Diarra Fall - Bayesian formulation of Regularization by denoising. Application to image restoration

Séminaire « Probabilités et Statistique »
Salle de réunion M2

Inverse problems are ubiquitous in signal and image processing. Canonical examples include signal/image denoising (i.e, removing noise from a signal/image) and image reconstruction. As inverse problems are known to be ill-posed or at least, ill-conditioned, they require regularization by introducing additional constraints to mitigate the lack of information brought by the observations. A common difficulty is to select an appropriate regularizer, which has a decisive influence on the quality of the reconstruction. Another challenge is the confidence we may have in the reconstructed signal/image. To put it another way, it is desirable for a method to be able to quantify the uncertainty associated with the reconstructed image in order to encourage more principled decision-making. These two tasks (regularization and uncertainty quantification) can be overcome at the same time by addressing the problem within the Bayesian statistical framework. It allows to include additional information by specifying a marginal distribution for the signal/image, known as prior distribution. The traditional approach consists in defining the prior analytically, as a hand-crafted explicit function chosen to encourage specific desired properties of the recovered signal/image. Following the up-to-date surge of deep learning, data-driven regularization using priors specified by neural networks has become ubiquitous in signal and image inverse problems. Popular approaches within this methodology are Plug & Play (PnP) and regularization by denoising (RED) methods.

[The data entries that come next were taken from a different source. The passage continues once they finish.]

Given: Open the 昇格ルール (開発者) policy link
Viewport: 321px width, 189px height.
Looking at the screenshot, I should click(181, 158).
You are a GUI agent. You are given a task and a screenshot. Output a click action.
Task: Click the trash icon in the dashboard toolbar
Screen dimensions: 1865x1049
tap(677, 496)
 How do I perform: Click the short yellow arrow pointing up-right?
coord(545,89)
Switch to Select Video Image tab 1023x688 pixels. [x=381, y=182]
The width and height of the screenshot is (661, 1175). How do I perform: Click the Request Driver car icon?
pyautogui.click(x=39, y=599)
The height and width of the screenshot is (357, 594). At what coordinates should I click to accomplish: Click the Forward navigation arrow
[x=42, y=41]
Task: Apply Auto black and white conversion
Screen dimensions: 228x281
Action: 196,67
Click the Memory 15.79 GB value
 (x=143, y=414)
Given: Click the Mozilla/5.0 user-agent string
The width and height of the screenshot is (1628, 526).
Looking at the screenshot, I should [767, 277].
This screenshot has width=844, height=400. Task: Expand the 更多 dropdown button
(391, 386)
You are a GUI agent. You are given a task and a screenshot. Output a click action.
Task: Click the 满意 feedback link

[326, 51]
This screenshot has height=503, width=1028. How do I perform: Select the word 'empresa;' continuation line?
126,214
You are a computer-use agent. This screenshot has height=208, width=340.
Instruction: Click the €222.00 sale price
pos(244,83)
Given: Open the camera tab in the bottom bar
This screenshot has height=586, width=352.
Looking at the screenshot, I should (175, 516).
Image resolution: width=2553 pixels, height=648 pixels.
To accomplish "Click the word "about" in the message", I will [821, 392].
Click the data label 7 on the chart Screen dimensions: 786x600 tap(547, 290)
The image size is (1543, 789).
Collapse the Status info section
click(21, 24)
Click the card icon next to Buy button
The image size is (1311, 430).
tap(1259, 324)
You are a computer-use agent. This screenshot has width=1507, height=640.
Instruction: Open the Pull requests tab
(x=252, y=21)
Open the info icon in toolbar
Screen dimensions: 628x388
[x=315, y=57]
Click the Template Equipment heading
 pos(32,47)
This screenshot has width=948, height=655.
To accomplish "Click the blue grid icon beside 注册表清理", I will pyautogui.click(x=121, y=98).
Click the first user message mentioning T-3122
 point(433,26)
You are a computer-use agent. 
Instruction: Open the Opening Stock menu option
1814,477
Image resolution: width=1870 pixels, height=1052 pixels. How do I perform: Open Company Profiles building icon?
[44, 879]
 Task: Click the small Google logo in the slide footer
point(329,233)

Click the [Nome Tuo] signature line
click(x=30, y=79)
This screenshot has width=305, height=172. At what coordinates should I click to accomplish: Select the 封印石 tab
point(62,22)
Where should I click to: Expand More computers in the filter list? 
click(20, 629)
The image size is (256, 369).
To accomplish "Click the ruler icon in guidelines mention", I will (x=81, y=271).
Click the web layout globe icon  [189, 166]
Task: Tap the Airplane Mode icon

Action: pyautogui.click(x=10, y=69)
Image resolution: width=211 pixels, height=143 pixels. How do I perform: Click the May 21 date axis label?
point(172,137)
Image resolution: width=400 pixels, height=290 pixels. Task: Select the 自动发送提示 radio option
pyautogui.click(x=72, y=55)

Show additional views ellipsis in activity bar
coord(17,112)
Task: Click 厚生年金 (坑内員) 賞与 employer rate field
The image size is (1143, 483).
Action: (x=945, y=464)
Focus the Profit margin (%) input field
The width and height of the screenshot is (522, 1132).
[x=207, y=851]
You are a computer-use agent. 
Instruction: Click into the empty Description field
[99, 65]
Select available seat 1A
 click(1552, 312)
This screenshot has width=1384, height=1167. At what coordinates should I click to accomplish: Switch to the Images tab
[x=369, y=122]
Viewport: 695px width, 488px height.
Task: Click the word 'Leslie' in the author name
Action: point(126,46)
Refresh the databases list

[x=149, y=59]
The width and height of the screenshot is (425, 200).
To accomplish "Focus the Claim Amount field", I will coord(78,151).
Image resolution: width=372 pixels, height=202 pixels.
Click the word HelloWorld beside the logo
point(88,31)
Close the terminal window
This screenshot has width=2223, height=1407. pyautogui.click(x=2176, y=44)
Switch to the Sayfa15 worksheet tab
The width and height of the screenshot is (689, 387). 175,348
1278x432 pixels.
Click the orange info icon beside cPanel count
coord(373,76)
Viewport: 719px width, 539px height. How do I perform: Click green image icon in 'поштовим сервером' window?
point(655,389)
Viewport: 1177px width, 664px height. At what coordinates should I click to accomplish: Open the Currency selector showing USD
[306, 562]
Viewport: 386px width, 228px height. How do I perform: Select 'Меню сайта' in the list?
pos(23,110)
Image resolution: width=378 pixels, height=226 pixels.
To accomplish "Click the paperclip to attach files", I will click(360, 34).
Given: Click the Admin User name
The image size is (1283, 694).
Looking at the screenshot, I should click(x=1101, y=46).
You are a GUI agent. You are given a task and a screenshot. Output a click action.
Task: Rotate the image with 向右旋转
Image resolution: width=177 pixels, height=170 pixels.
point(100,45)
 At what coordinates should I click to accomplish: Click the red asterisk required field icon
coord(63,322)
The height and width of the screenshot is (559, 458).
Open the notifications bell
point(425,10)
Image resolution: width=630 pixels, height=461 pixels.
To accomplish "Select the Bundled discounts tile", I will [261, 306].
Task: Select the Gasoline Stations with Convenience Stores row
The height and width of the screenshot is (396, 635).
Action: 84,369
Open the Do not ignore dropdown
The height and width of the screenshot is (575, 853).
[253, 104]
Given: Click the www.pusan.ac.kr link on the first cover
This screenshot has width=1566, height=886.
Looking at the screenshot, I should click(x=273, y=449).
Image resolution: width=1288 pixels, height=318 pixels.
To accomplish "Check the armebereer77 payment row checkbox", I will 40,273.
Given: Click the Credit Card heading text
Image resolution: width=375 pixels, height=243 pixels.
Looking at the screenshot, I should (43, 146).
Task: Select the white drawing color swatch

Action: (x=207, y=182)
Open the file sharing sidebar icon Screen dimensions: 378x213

We have proposed a probabilistic approach to the RED method, defining a new probability distribution based on a RED potential, which can be chosen as the prior distribution in a Bayesian inversion task. We have also proposed a dedicated Markov chain Monte Carlo sampling algorithm that is particularly well suited to high-dimensional sampling of the resulting posterior distribution. In addition, we provide a theoretical analysis that guarantees convergence to the target distribution, and quantify the speed of convergence. The power of the proposed approach is illustrated in various restoration tasks such as image deblurring, inpainting, and super-resolution.